▸ **Exercise requirements**
Copy the rows that begin at the line containing "This screenshot has width=569, height=427." and end after the line containing "(x=132, y=114)". Replace "coordinates" with "position", change nothing else, and leave out the pictures.

▸ **Dataset**
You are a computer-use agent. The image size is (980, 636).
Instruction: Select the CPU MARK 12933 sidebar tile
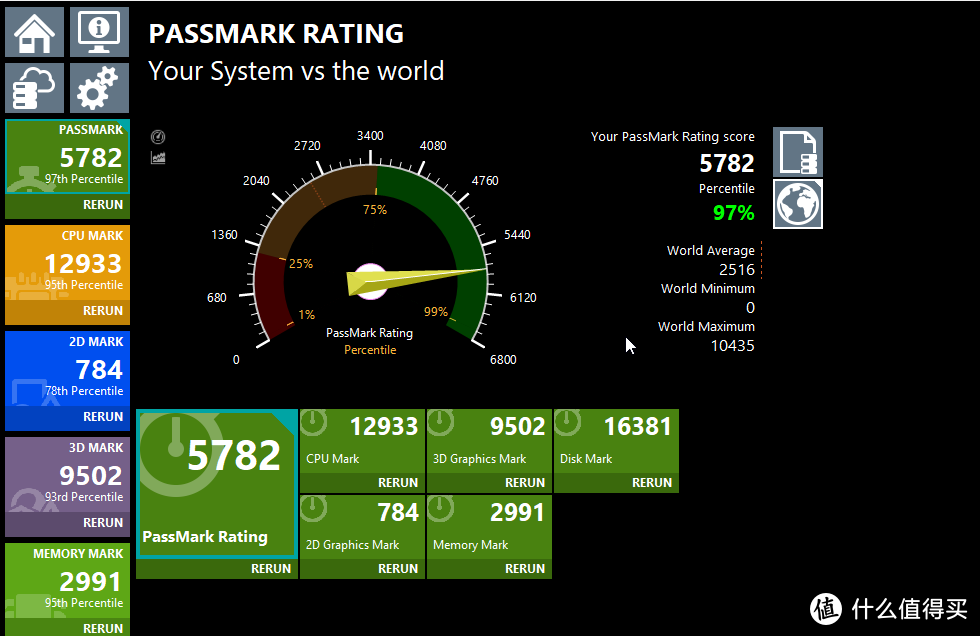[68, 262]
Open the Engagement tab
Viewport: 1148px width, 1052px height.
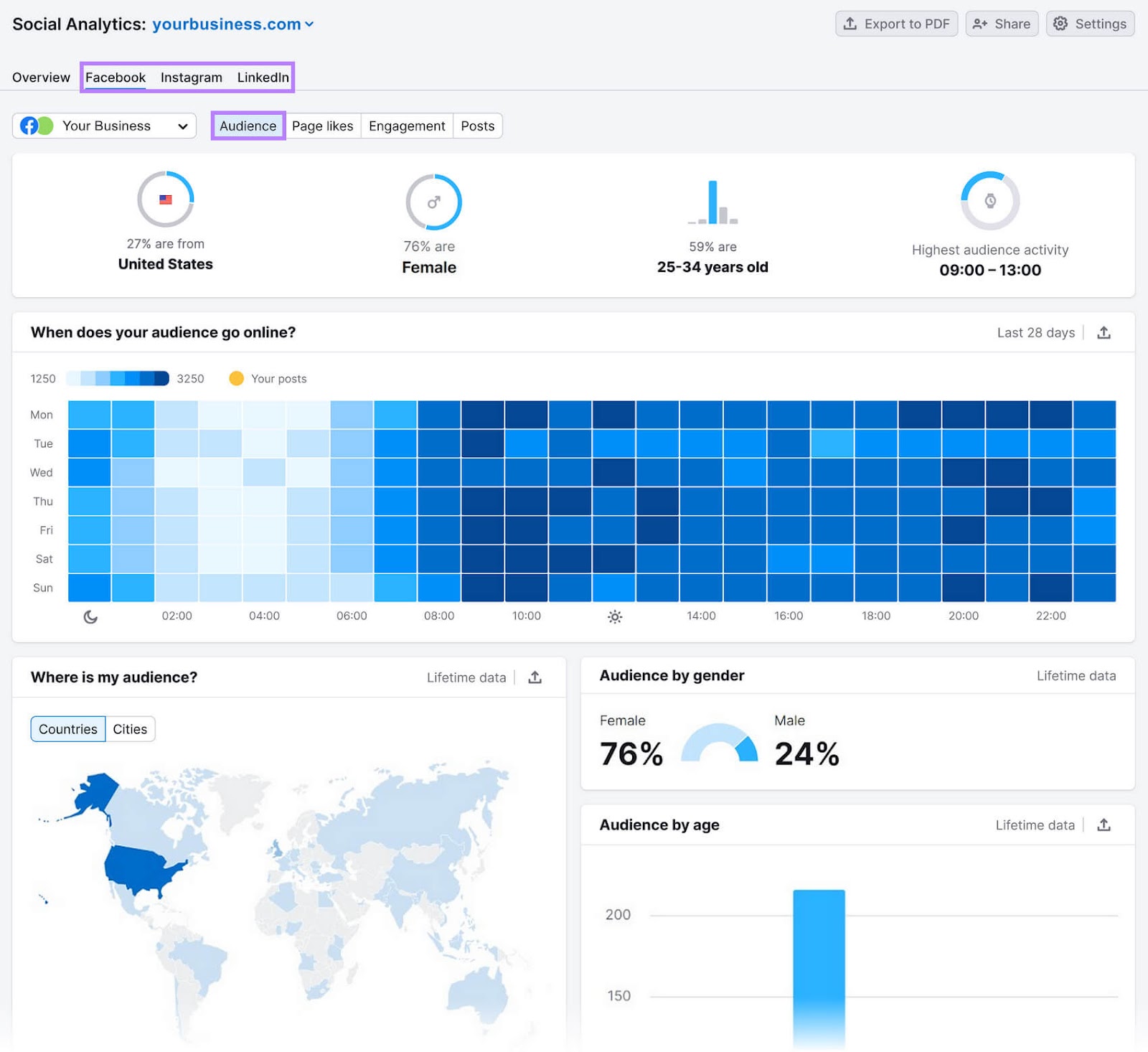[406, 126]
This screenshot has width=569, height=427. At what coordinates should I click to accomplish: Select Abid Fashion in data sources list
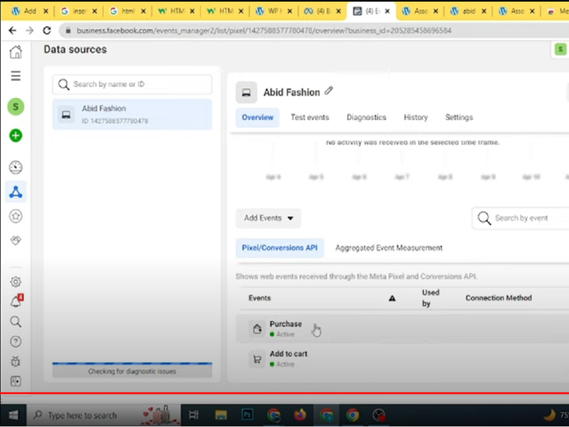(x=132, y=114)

---

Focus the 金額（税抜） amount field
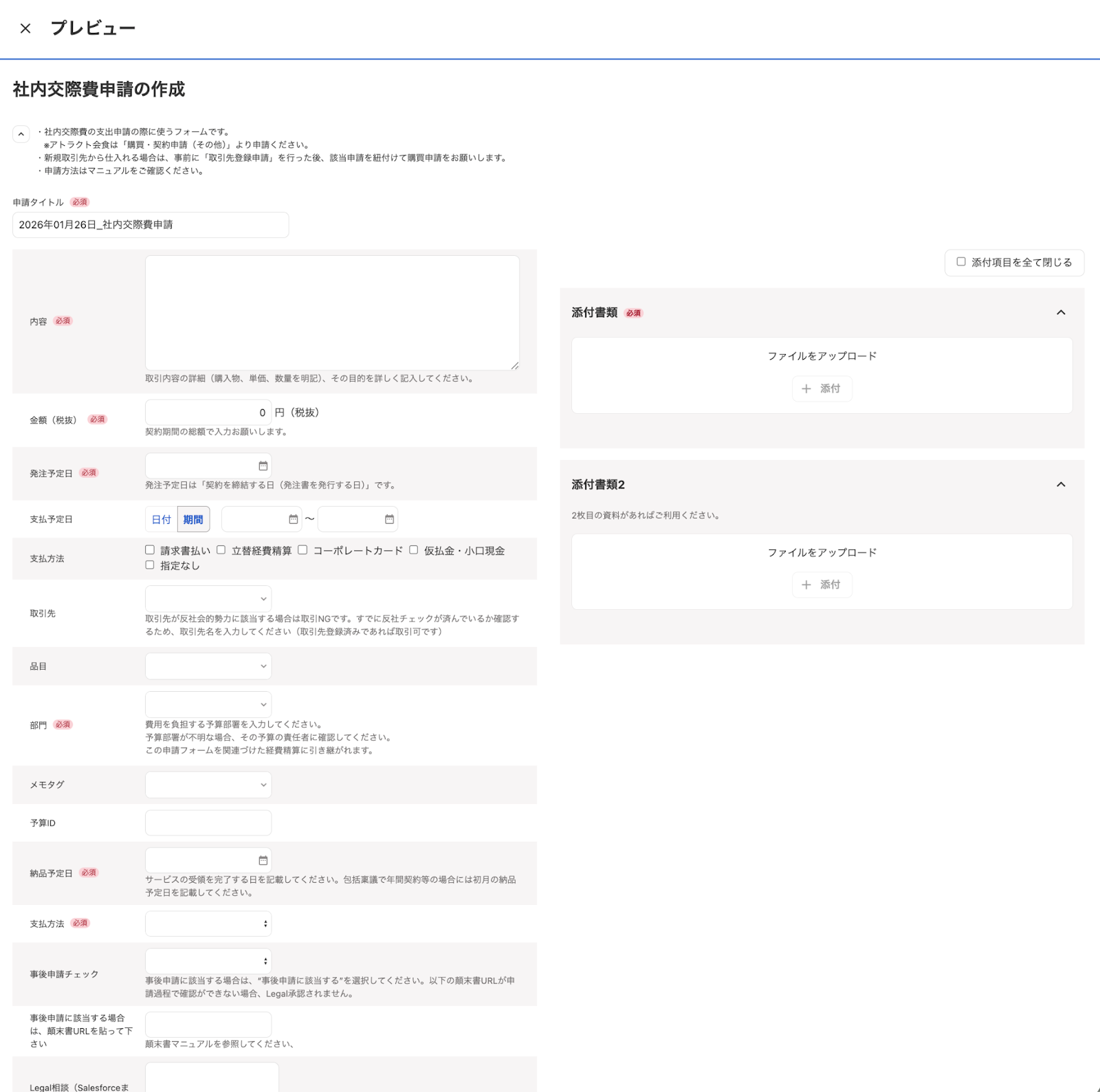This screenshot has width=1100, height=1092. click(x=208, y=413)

▸ **Response to this task**
This screenshot has width=569, height=427. At what position should I click to accomplish: Select Abid Fashion in data sources list
(x=132, y=114)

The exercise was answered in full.